**Task item**
Without the images, write out the whole listing exactly.

BEGIN Supplied records

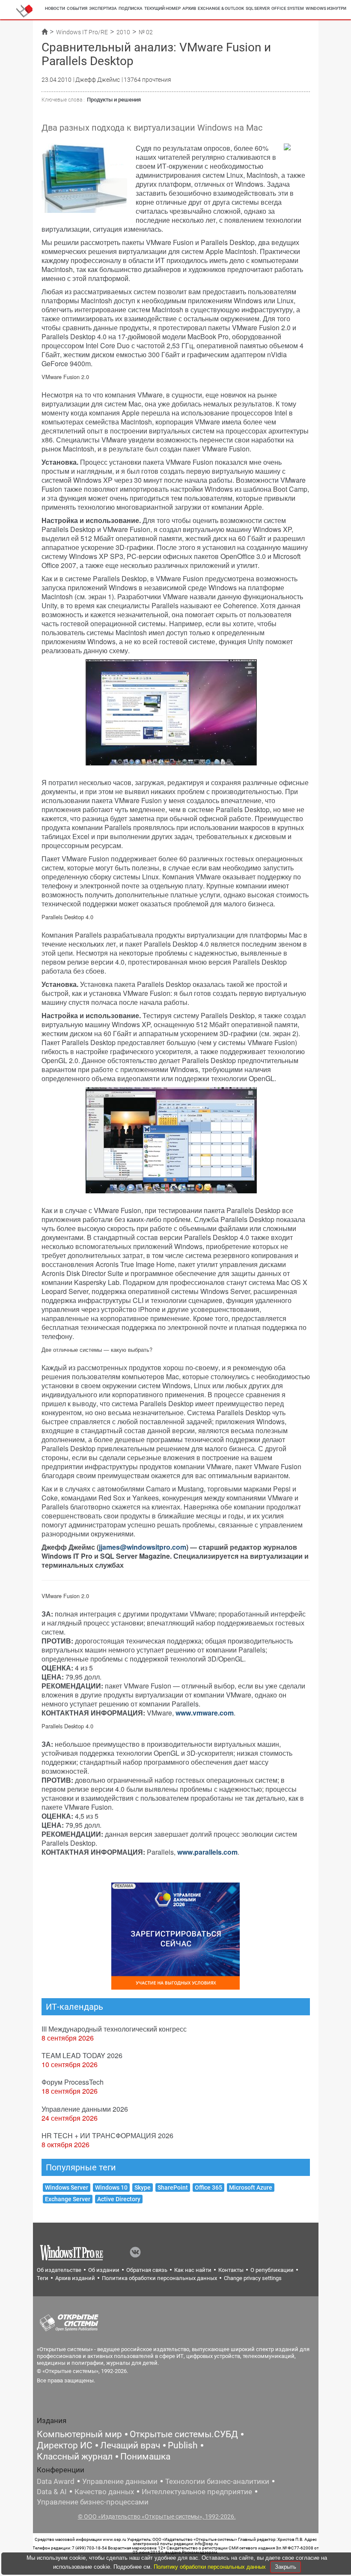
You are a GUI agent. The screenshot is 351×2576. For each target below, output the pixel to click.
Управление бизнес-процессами (93, 2502)
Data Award (55, 2481)
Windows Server (66, 2187)
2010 (123, 32)
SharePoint (173, 2187)
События (77, 8)
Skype (142, 2187)
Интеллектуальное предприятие (197, 2491)
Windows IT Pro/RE (82, 32)
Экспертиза (103, 8)
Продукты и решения (114, 99)
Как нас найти (192, 2270)
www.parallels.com (207, 1852)
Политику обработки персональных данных (211, 2567)
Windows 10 (111, 2187)
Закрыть (285, 2567)
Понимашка (145, 2456)
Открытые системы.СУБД (184, 2434)
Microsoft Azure (250, 2187)
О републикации (272, 2270)
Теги (42, 2278)
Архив (189, 8)
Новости (55, 8)
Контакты (231, 2270)
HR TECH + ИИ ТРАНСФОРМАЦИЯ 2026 (107, 2135)
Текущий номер (162, 8)
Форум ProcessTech (73, 2082)
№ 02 (146, 32)
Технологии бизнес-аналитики (217, 2481)
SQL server (258, 8)
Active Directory (118, 2199)
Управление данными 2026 (85, 2109)
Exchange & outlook (221, 8)
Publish (183, 2445)
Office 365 (208, 2187)
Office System (287, 8)
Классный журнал (75, 2456)
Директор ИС (64, 2445)
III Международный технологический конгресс (114, 2029)
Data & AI (52, 2491)
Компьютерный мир (79, 2434)
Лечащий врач (130, 2445)
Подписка (131, 8)
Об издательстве (59, 2270)
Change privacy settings (253, 2278)
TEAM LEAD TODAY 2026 (82, 2055)
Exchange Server (67, 2199)
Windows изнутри (326, 8)
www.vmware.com (205, 1713)
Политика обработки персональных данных (159, 2278)
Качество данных (104, 2491)
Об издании (103, 2270)
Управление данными (120, 2481)
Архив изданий (75, 2278)
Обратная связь (146, 2270)
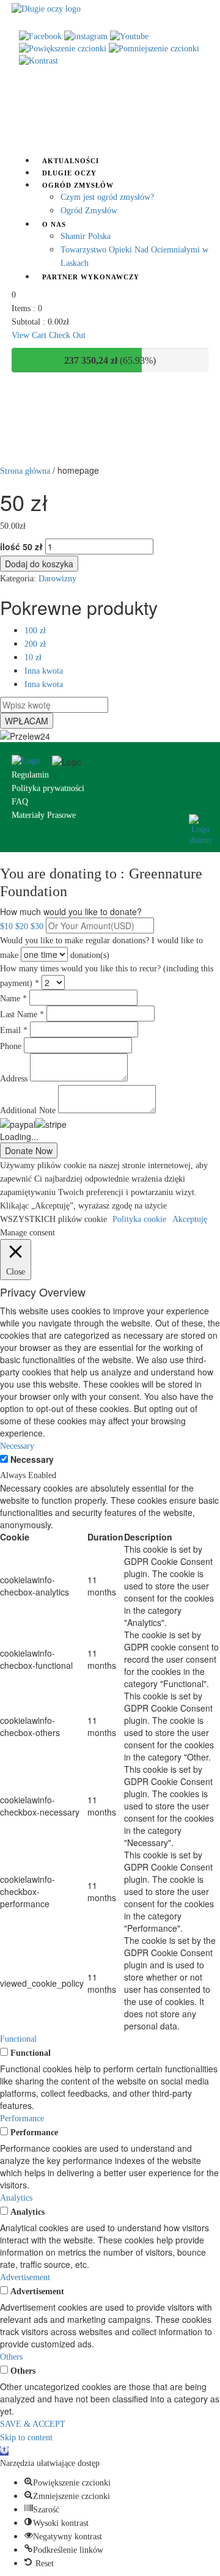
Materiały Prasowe (44, 815)
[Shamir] (200, 829)
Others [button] (11, 2356)
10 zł (33, 657)
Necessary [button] (17, 1446)
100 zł (35, 630)
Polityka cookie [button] (139, 1219)
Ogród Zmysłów (78, 185)
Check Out (67, 335)
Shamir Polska (86, 236)
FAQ (20, 801)
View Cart (30, 335)
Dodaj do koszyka (39, 564)
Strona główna (25, 471)
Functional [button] (18, 2039)
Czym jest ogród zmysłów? (107, 197)
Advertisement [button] (25, 2277)
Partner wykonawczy (90, 277)
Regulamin (30, 774)
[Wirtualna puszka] (110, 113)
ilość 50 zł (21, 546)
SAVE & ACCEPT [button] (32, 2424)
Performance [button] (22, 2118)
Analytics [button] (16, 2197)
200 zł (35, 644)
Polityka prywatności (48, 788)
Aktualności (70, 160)
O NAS (54, 224)
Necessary (32, 1459)
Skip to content (26, 2437)
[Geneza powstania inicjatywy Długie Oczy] (46, 7)
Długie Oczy (69, 173)
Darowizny (57, 578)
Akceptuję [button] (189, 1219)
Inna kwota (43, 670)
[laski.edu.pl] (32, 760)
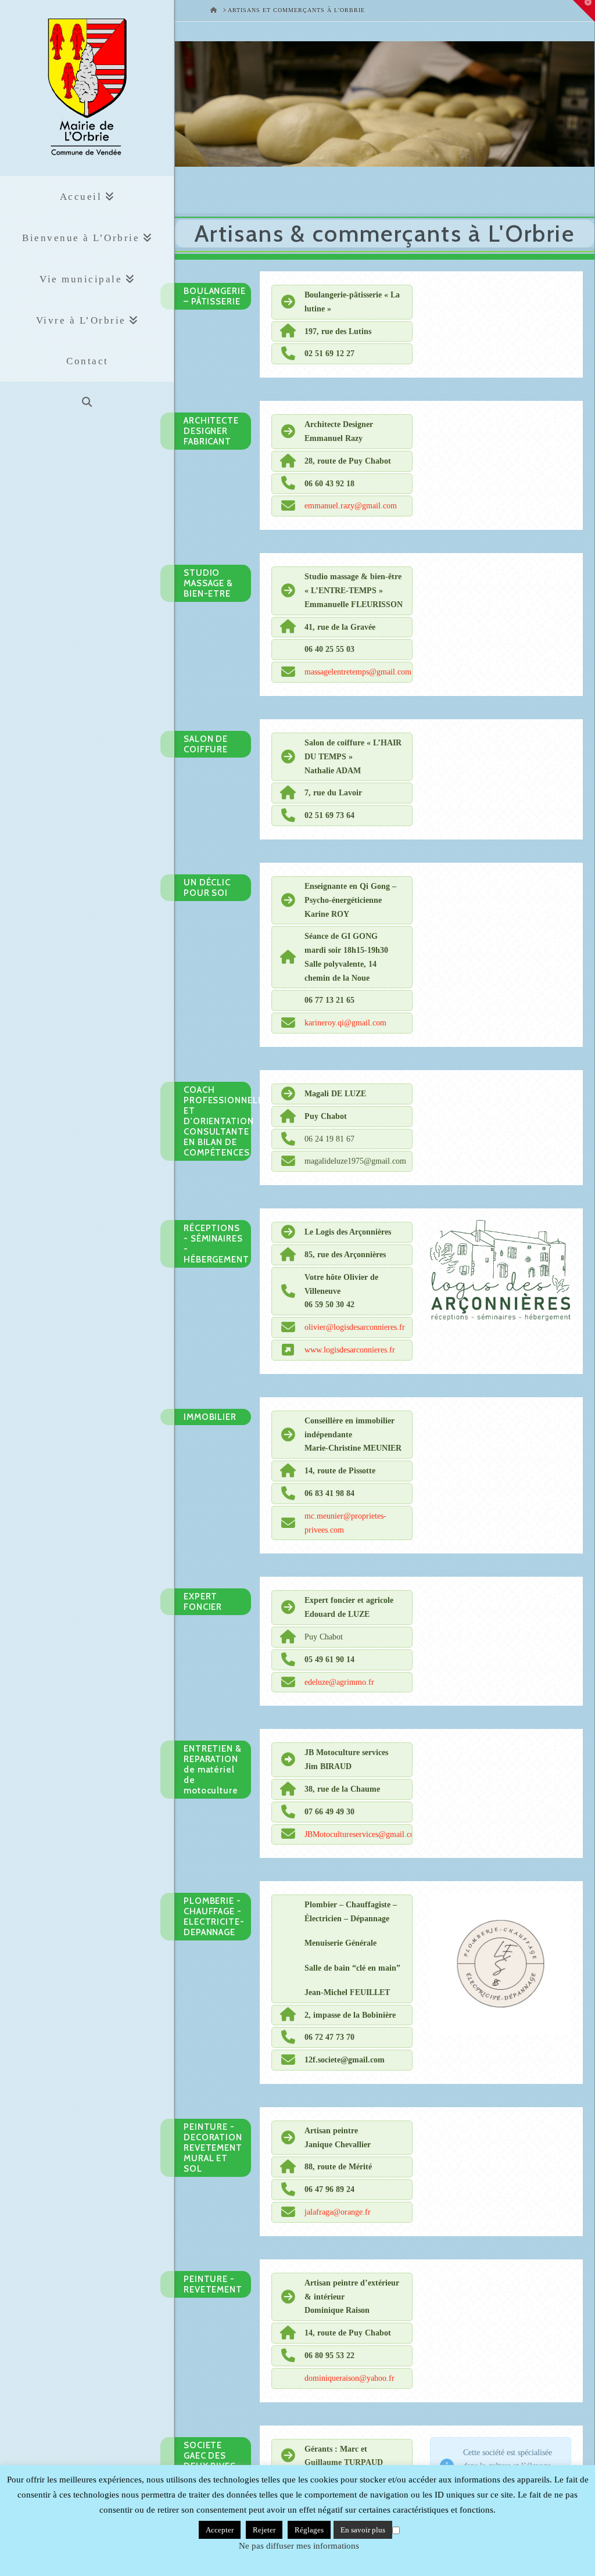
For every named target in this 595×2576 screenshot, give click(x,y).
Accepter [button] (220, 2529)
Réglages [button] (309, 2529)
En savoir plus (362, 2529)
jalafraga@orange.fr (337, 2212)
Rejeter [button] (264, 2529)
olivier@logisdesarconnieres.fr (354, 1327)
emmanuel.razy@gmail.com (350, 505)
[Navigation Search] (87, 402)
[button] (584, 11)
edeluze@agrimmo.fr (339, 1682)
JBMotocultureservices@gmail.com (362, 1834)
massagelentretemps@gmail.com (357, 672)
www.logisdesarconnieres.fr (349, 1350)
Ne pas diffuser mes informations (299, 2545)
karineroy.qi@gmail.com (345, 1022)
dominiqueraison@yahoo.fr (349, 2378)
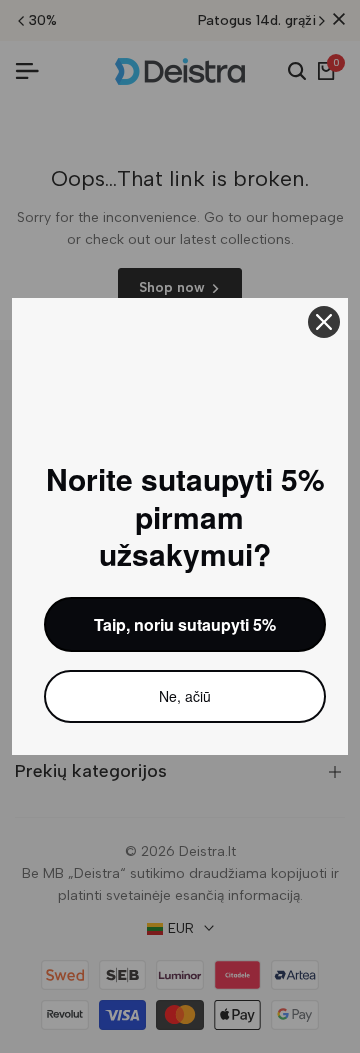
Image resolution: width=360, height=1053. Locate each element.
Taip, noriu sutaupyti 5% (185, 624)
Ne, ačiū (185, 696)
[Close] (324, 322)
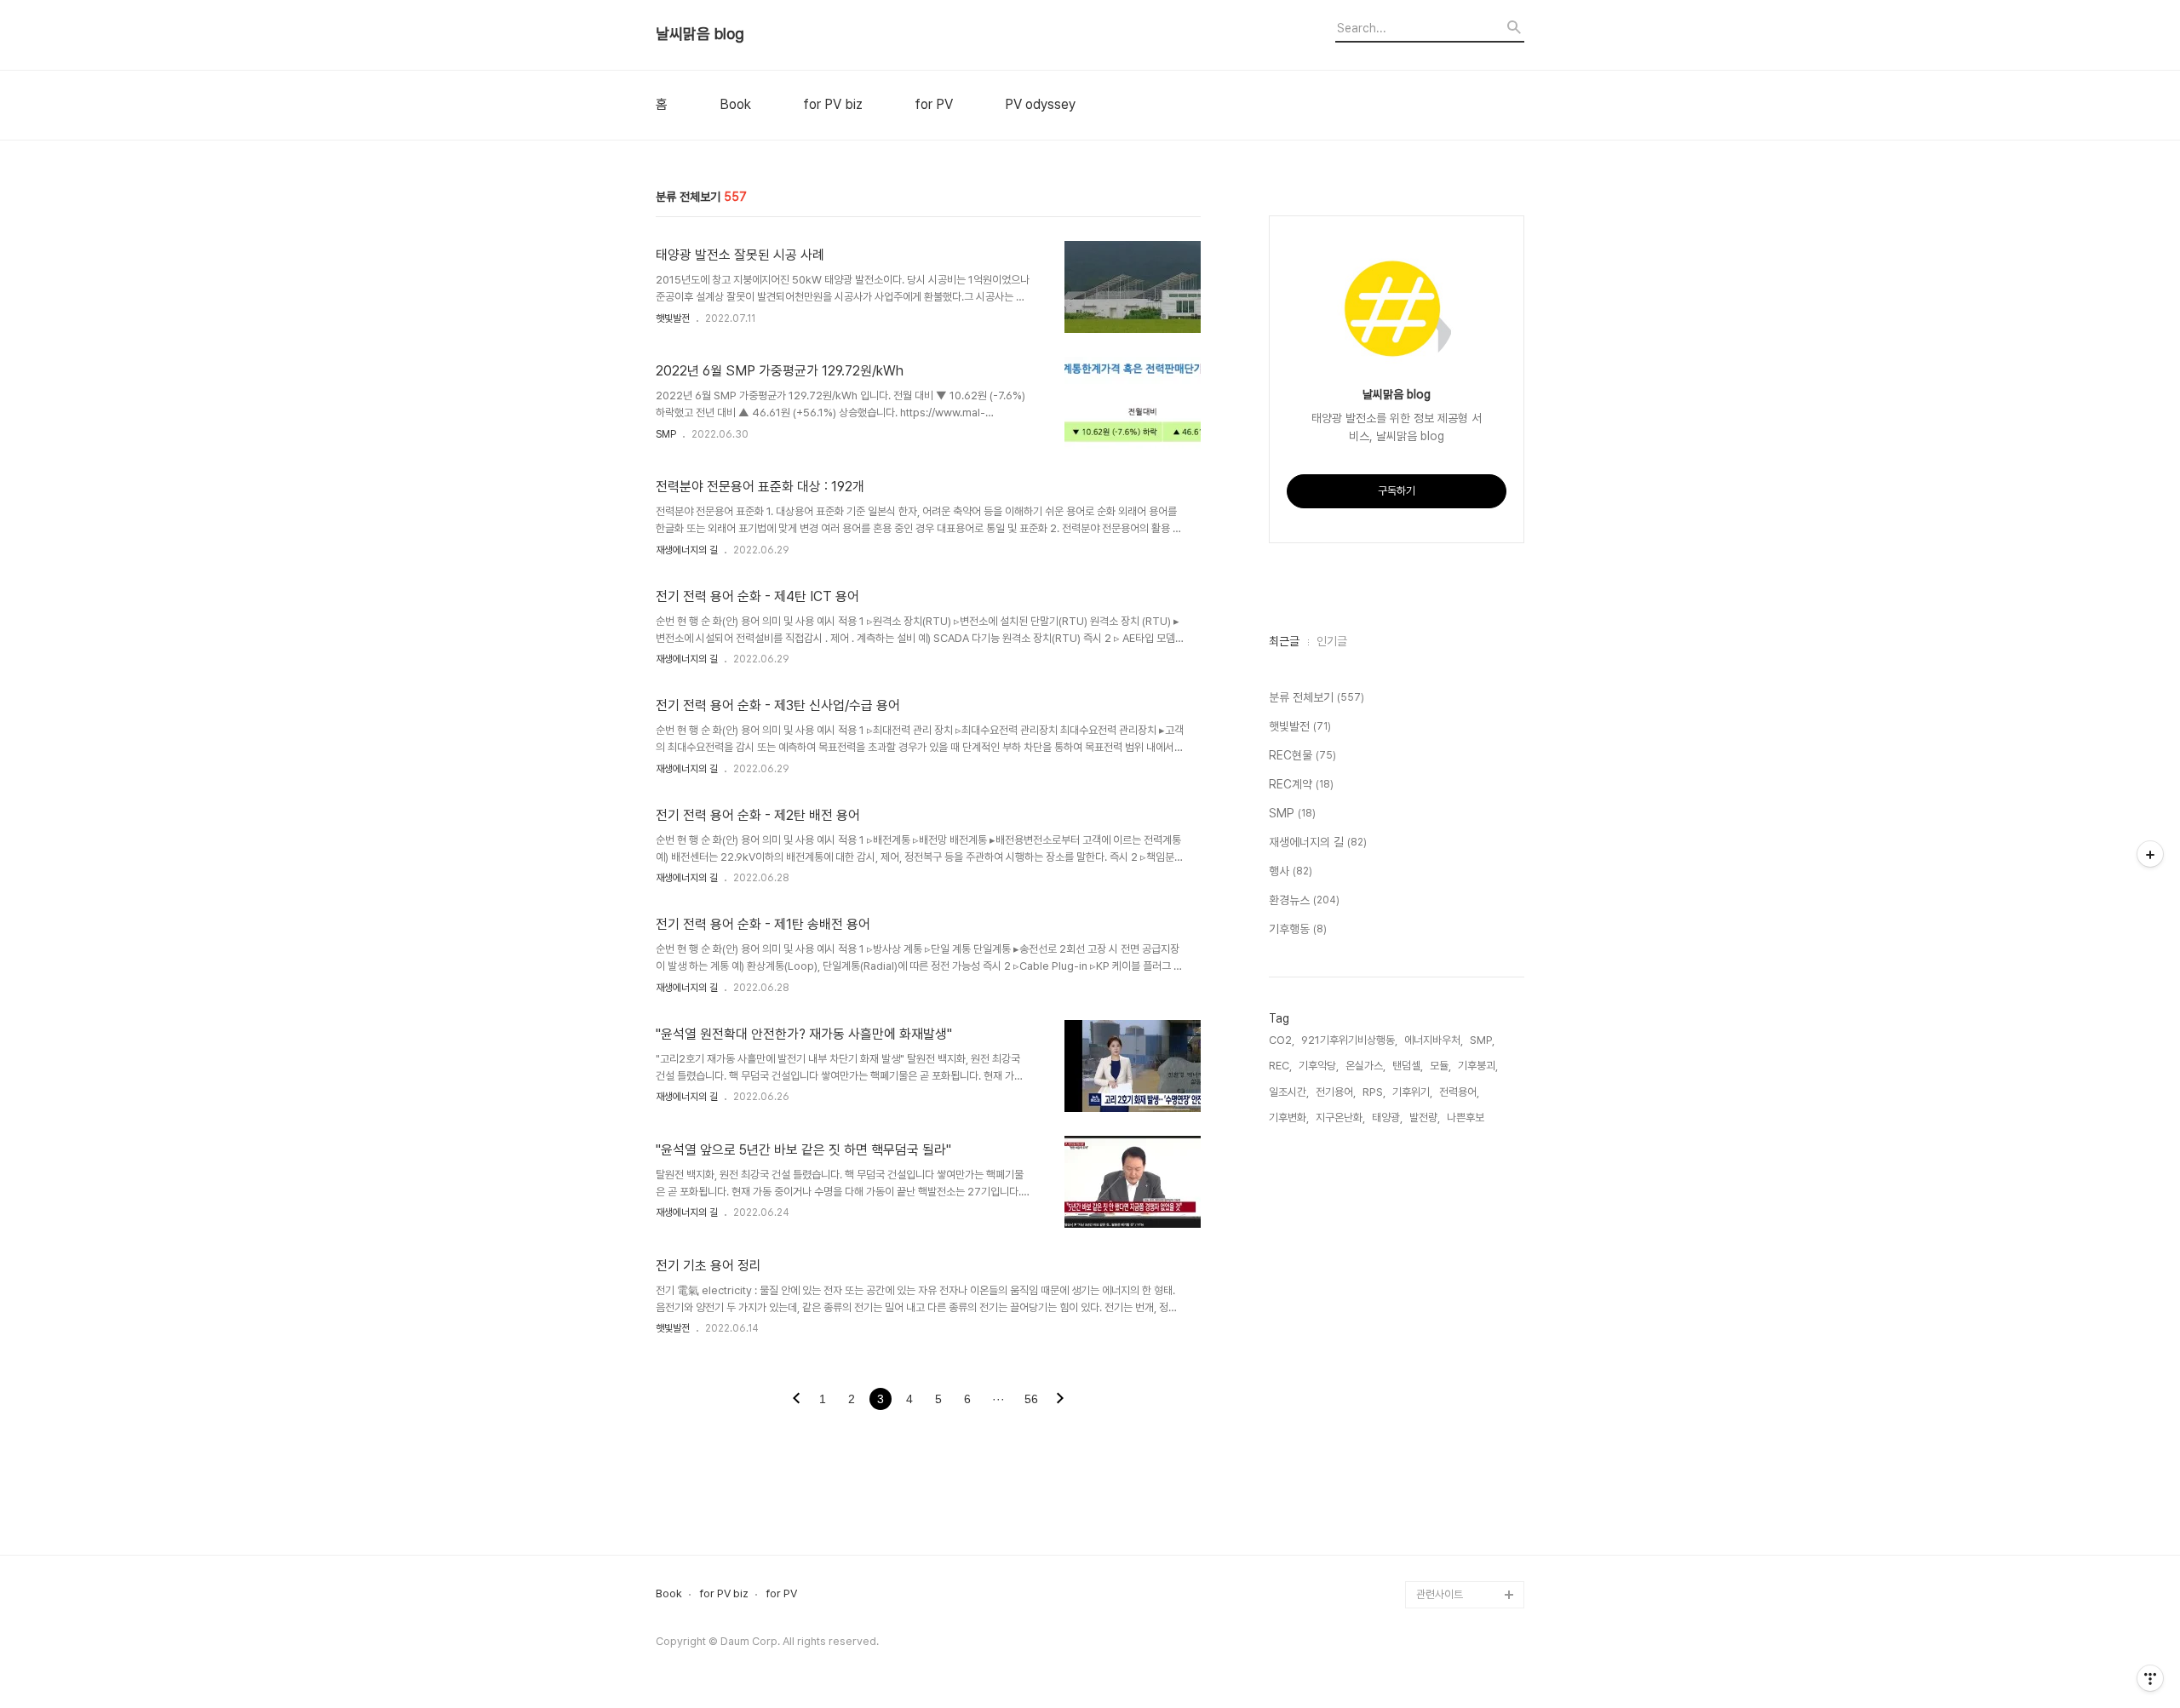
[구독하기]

END Supplied records

**Response below**
You are a GUI agent. The screenshot is 351×2576. For each target below, output the pixel to click.
Управление бизнес-процессами (93, 2502)
Data Award (55, 2481)
Windows Server (66, 2187)
2010 (123, 32)
SharePoint (173, 2187)
События (77, 8)
Skype (142, 2187)
Интеллектуальное предприятие (197, 2491)
Windows IT Pro/RE (82, 32)
Экспертиза (103, 8)
Продукты и решения (114, 99)
Как нас найти (192, 2270)
www.parallels.com (207, 1852)
Политику обработки персональных данных (211, 2567)
Windows 10 (111, 2187)
Закрыть (285, 2567)
Понимашка (145, 2456)
Открытые системы.СУБД (184, 2434)
Microsoft Azure (250, 2187)
О републикации (272, 2270)
Теги (42, 2278)
Архив (189, 8)
Новости (55, 8)
Контакты (231, 2270)
HR TECH + ИИ ТРАНСФОРМАЦИЯ 2026 (107, 2135)
Текущий номер (162, 8)
Форум ProcessTech (73, 2082)
№ 02 (146, 32)
Технологии бизнес-аналитики (217, 2481)
SQL server (258, 8)
Active Directory (118, 2199)
Управление данными 2026 (85, 2109)
Exchange & outlook (221, 8)
Publish (183, 2445)
Office 365 (208, 2187)
Office System (287, 8)
Классный журнал (75, 2456)
Директор ИС (64, 2445)
III Международный технологический конгресс (114, 2029)
Data & AI (52, 2491)
Компьютерный мир (79, 2434)
Лечащий врач (130, 2445)
Подписка (131, 8)
Об издательстве (59, 2270)
Change privacy settings (253, 2278)
TEAM LEAD TODAY 2026 (82, 2055)
Exchange Server (67, 2199)
Windows изнутри (326, 8)
www.vmware.com (205, 1713)
Политика обработки персональных данных (159, 2278)
Качество данных (104, 2491)
Об издании (103, 2270)
Управление данными (120, 2481)
Архив изданий (75, 2278)
Обратная связь (146, 2270)
Materiały Prasowe (44, 815)
[Shamir] (200, 829)
Others [button] (11, 2356)
10 zł (33, 657)
Necessary [button] (17, 1446)
100 zł (35, 630)
Polityka cookie [button] (139, 1219)
Ogród Zmysłów (78, 185)
Check Out (67, 335)
Shamir Polska (86, 236)
FAQ (20, 801)
View Cart (30, 335)
Dodaj do koszyka (39, 564)
Strona główna (25, 471)
Functional [button] (18, 2039)
Czym jest ogród zmysłów? (107, 197)
Advertisement [button] (25, 2277)
Partner wykonawczy (90, 277)
Regulamin (30, 774)
[Wirtualna puszka] (110, 113)
ilość 50 zł (21, 546)
SAVE & ACCEPT [button] (32, 2424)
Performance [button] (22, 2118)
Analytics [button] (16, 2197)
200 zł (35, 644)
Polityka prywatności (48, 788)
Aktualności (70, 160)
O NAS (54, 224)
Necessary (32, 1459)
Skip to content (26, 2437)
[Geneza powstania inicjatywy Długie Oczy] (46, 7)
Długie Oczy (69, 173)
Darowizny (57, 578)
Akceptuję [button] (189, 1219)
Inna kwota (43, 670)
[laski.edu.pl] (32, 760)
For every named target in this 595×2576 screenshot, give click(x,y).
Accepter [button] (220, 2529)
Réglages [button] (309, 2529)
En savoir plus (362, 2529)
jalafraga@orange.fr (337, 2212)
Rejeter [button] (264, 2529)
olivier@logisdesarconnieres.fr (354, 1327)
emmanuel.razy@gmail.com (350, 505)
[Navigation Search] (87, 402)
[button] (584, 11)
edeluze@agrimmo.fr (339, 1682)
JBMotocultureservices@gmail.com (362, 1834)
massagelentretemps@gmail.com (357, 672)
www.logisdesarconnieres.fr (349, 1350)
Ne pas diffuser mes informations (299, 2545)
karineroy.qi@gmail.com (345, 1022)
dominiqueraison@yahoo.fr (349, 2378)
Image resolution: width=360, height=1053. Locate each element.
Taip, noriu sutaupyti 5% (185, 624)
Ne, ačiū (185, 696)
[Close] (324, 322)
[구독하기]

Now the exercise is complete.